LAUSR

A mouse model of cecal slurry-induced sepsis was used to evaluate lyophilized plasma (LP) as an initial resuscitation fluid. LP downregulated pulmonary inflammatory gene signaling pathways but did not affect mortality or other physiologic endpoints. BACKGROUND Plasma resuscitation may improve outcomes by targeting endotheliopathy induced by severe sepsis or septic shock. Given the logistical constraints of using fresh frozen plasma in military settings or areas with prolonged prehospital care, dried products such as lyophilized plasma (LP) have been developed. We hypothesized that resuscitation with LP would decrease lung injury, inflammation, and mortality in a mouse sepsis model.
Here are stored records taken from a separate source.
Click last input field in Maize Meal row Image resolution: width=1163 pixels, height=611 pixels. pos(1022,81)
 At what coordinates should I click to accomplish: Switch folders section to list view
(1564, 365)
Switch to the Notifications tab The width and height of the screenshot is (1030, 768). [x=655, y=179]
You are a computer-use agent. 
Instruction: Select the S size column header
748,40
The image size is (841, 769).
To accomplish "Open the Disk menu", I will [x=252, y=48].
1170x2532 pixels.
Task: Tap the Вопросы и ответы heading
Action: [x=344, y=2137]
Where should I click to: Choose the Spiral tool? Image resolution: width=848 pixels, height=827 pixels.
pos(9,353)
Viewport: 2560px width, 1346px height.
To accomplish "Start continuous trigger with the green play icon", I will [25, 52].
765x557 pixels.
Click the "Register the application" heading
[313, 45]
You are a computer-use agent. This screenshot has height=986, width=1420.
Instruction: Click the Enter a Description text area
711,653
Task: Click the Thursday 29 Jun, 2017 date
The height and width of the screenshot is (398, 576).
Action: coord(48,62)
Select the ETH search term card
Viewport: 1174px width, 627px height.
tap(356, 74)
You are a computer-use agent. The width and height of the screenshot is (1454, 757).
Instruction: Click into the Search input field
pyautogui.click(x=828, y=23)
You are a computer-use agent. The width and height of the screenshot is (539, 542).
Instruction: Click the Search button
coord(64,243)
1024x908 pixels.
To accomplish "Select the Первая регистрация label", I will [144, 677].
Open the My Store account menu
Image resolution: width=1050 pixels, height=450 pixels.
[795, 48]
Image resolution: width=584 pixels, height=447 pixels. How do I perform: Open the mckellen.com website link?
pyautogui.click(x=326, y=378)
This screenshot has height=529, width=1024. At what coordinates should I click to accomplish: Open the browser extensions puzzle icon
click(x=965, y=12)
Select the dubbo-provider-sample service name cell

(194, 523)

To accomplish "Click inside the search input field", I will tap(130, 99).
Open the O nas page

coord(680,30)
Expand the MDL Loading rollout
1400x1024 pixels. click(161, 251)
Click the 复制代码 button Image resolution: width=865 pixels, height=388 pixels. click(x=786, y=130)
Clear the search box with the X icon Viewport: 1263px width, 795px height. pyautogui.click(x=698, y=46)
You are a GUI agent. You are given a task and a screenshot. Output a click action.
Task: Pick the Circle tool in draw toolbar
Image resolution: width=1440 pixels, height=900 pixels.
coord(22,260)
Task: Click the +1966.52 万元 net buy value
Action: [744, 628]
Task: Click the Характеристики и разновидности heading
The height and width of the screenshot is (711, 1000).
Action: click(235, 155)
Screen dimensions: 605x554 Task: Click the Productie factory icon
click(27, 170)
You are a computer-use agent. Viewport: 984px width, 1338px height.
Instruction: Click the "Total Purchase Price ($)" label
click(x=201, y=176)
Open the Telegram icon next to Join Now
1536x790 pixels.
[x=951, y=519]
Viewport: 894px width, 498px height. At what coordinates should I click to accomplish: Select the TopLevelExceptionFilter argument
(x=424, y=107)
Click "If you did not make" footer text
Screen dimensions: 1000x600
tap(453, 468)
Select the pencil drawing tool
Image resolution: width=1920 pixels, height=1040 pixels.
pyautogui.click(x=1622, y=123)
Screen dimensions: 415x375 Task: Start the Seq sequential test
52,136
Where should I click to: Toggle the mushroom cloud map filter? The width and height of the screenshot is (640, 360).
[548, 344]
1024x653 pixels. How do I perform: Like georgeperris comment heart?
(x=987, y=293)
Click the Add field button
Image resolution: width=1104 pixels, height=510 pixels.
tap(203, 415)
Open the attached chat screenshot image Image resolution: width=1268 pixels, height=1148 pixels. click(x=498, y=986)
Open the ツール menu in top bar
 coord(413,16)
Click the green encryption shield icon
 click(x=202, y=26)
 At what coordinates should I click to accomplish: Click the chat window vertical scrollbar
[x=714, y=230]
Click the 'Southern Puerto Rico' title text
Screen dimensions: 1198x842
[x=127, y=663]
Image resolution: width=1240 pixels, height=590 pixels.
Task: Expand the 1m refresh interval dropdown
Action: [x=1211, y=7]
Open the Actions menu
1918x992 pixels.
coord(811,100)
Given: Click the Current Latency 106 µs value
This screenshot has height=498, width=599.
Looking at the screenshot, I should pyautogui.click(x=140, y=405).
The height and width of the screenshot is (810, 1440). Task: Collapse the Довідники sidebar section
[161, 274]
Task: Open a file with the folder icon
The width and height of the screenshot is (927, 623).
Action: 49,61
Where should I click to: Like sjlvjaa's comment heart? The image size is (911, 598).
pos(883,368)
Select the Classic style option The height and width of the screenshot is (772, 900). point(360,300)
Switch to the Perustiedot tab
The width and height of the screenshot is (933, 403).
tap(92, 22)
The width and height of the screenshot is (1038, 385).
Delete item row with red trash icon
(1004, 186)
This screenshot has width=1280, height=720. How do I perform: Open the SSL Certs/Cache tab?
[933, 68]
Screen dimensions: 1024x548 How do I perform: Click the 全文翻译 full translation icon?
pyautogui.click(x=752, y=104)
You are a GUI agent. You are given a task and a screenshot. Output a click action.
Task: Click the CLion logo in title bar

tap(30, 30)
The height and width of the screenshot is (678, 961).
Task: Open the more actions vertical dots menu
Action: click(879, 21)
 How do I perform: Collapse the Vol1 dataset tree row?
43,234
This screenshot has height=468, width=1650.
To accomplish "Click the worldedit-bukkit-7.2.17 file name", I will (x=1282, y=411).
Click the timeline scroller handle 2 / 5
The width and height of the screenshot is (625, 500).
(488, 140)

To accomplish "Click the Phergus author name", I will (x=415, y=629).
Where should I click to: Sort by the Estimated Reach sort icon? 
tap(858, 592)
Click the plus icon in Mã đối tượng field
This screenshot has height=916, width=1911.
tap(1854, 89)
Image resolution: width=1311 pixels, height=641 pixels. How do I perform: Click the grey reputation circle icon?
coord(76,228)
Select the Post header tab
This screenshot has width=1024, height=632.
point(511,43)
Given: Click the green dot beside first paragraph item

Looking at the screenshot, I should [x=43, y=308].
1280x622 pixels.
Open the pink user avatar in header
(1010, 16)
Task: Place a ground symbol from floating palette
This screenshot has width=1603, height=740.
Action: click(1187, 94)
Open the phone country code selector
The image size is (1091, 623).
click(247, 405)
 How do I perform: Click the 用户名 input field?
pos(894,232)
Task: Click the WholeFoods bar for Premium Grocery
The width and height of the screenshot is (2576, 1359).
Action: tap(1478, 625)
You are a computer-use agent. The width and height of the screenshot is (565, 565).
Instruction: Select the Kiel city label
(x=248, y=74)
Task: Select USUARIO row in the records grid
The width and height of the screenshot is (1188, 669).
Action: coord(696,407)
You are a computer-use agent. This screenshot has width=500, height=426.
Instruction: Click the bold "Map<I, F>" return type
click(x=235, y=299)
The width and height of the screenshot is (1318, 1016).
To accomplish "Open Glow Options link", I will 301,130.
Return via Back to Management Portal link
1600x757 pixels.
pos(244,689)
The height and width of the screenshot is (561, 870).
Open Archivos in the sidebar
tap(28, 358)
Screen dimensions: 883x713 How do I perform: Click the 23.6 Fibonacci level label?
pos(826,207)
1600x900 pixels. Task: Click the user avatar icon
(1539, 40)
METHODS Adult male C57BL/6J mice received an intraperitoneal injection of cecal slurry. Twenty-two hours later, the mice were anesthetized, the femoral artery was cannulated, and the mice were randomized to receive resuscitation with LP (10 mL/kg) or lactated Ringer's (LR; 30 mL/kg) for 1 hour. At 48-hours post–cecal slurry injection, bronchoalveolar lavage fluid was collected, the lungs were harvested, and plasma was obtained. Mortality and bronchoalveolar lavage total protein concentration (as an indicator of permeability) were compared between groups. The lungs were analyzed for histopathology and inflammatory gene expression using NanoString, and the plasma was analyzed for biomarkers of inflammation and endothelial function. RESULTS There was no significant difference in short-term mortality between LR and LP mice, 38% versus 47%, respectively (p = 0.62). Bronchoalveolar lavage protein levels were similar among mice resuscitated with LR or LP, and there was a lack of significant histopathologic lung injury in all groups. However, LP resuscitation resulted in downregulation of pulmonary inflammatory genes, including signaling pathways such as Janus kinase-signal transducer and activator of transcription and nuclear factor κB, and a circulating inflammatory biomarker profile similar to sham animals. CONCLUSION Resuscitation with LP did not improve mortality or reduce permeability or injury in this model compared with LR. However, LP downregulated pulmonary inflammatory gene signaling and may also reduce circulating biomarkers of inflammation. Future studies should evaluate LP resuscitation in combination with antibiotics and other therapeutics to determine whether the anti-inflammatory effects of LP may improve outcomes in sepsis.